Task details: Set down every record exactly as it appears.
--- Information given Enclosed Below ---
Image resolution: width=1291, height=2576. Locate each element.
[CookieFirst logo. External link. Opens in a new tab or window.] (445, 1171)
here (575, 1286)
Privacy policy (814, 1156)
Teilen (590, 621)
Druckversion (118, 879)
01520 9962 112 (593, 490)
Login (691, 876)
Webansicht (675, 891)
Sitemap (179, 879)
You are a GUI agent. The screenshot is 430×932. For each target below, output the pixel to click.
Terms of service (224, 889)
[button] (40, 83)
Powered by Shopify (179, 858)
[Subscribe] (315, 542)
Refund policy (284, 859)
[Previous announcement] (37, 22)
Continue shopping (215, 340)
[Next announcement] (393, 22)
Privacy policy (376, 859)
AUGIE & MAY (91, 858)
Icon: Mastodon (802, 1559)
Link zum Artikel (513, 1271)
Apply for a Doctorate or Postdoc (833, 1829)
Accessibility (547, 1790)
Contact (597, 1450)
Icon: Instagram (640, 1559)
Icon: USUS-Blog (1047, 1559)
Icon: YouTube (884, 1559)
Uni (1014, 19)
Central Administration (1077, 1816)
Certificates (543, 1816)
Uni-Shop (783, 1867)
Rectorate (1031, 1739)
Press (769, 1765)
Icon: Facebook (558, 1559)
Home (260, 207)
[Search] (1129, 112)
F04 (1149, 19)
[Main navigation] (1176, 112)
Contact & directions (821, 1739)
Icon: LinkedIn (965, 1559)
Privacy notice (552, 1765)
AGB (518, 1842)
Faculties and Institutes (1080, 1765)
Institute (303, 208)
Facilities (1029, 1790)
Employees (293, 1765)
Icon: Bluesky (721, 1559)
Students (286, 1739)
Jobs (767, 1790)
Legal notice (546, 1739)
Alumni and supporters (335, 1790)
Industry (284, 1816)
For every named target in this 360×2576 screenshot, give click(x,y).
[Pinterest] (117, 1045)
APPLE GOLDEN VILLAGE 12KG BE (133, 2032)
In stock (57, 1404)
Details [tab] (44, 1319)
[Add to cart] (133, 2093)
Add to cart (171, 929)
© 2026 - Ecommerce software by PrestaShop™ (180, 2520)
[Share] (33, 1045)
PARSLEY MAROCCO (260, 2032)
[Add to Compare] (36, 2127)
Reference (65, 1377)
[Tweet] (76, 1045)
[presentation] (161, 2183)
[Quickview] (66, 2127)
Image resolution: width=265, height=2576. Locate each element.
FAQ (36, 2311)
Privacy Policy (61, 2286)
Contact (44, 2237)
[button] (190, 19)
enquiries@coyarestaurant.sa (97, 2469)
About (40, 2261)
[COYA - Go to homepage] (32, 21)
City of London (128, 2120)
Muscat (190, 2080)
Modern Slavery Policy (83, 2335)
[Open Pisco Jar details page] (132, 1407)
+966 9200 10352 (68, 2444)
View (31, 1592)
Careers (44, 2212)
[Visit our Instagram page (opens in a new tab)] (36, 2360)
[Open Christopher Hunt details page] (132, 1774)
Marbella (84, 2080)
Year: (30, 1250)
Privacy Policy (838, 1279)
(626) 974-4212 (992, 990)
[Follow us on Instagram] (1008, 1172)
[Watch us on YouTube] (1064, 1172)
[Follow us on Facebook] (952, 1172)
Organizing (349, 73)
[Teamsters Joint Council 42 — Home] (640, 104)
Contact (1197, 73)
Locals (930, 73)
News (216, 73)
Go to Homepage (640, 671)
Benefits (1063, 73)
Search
--- End of Enclosed Information given ---
Written response:
Image resolution: width=1291, height=2576. Locate each element.
[CookieFirst logo. External link. Opens in a new tab or window.] (445, 1171)
here (575, 1286)
Privacy policy (814, 1156)
Teilen (590, 621)
Druckversion (118, 879)
01520 9962 112 (593, 490)
Login (691, 876)
Webansicht (675, 891)
Sitemap (179, 879)
You are a GUI agent. The screenshot is 430×932. For each target below, output the pixel to click.
Terms of service (224, 889)
[button] (40, 83)
Powered by Shopify (179, 858)
[Subscribe] (315, 542)
Refund policy (284, 859)
[Previous announcement] (37, 22)
Continue shopping (215, 340)
[Next announcement] (393, 22)
Privacy policy (376, 859)
AUGIE & MAY (91, 858)
Icon: Mastodon (802, 1559)
Link zum Artikel (513, 1271)
Apply for a Doctorate or Postdoc (833, 1829)
Accessibility (547, 1790)
Contact (597, 1450)
Icon: Instagram (640, 1559)
Icon: USUS-Blog (1047, 1559)
Icon: YouTube (884, 1559)
Uni (1014, 19)
Central Administration (1077, 1816)
Certificates (543, 1816)
Uni-Shop (783, 1867)
Rectorate (1031, 1739)
Press (769, 1765)
Icon: Facebook (558, 1559)
Home (260, 207)
[Search] (1129, 112)
F04 (1149, 19)
[Main navigation] (1176, 112)
Contact & directions (821, 1739)
Icon: LinkedIn (965, 1559)
Privacy notice (552, 1765)
AGB (518, 1842)
Faculties and Institutes (1080, 1765)
Institute (303, 208)
Facilities (1029, 1790)
Employees (293, 1765)
Icon: Bluesky (721, 1559)
Students (286, 1739)
Jobs (767, 1790)
Legal notice (546, 1739)
Alumni and supporters (335, 1790)
Industry (284, 1816)
For every named target in this 360×2576 screenshot, give click(x,y).
[Pinterest] (117, 1045)
APPLE GOLDEN VILLAGE 12KG BE (133, 2032)
In stock (57, 1404)
Details [tab] (44, 1319)
[Add to cart] (133, 2093)
Add to cart (171, 929)
© 2026 - Ecommerce software by PrestaShop™ (180, 2520)
[Share] (33, 1045)
PARSLEY MAROCCO (260, 2032)
[Add to Compare] (36, 2127)
Reference (65, 1377)
[Tweet] (76, 1045)
[presentation] (161, 2183)
[Quickview] (66, 2127)
Image resolution: width=265, height=2576. Locate each element.
FAQ (36, 2311)
Privacy Policy (61, 2286)
Contact (44, 2237)
[button] (190, 19)
enquiries@coyarestaurant.sa (97, 2469)
About (40, 2261)
[COYA - Go to homepage] (32, 21)
City of London (128, 2120)
Muscat (190, 2080)
Modern Slavery Policy (83, 2335)
[Open Pisco Jar details page] (132, 1407)
+966 9200 10352 (68, 2444)
View (31, 1592)
Careers (44, 2212)
[Visit our Instagram page (opens in a new tab)] (36, 2360)
[Open Christopher Hunt details page] (132, 1774)
Marbella (84, 2080)
Year: (30, 1250)
Privacy Policy (838, 1279)
(626) 974-4212 (992, 990)
[Follow us on Instagram] (1008, 1172)
[Watch us on YouTube] (1064, 1172)
[Follow us on Facebook] (952, 1172)
Organizing (349, 73)
[Teamsters Joint Council 42 — Home] (640, 104)
Contact (1197, 73)
Locals (930, 73)
News (216, 73)
Go to Homepage (640, 671)
Benefits (1063, 73)
Search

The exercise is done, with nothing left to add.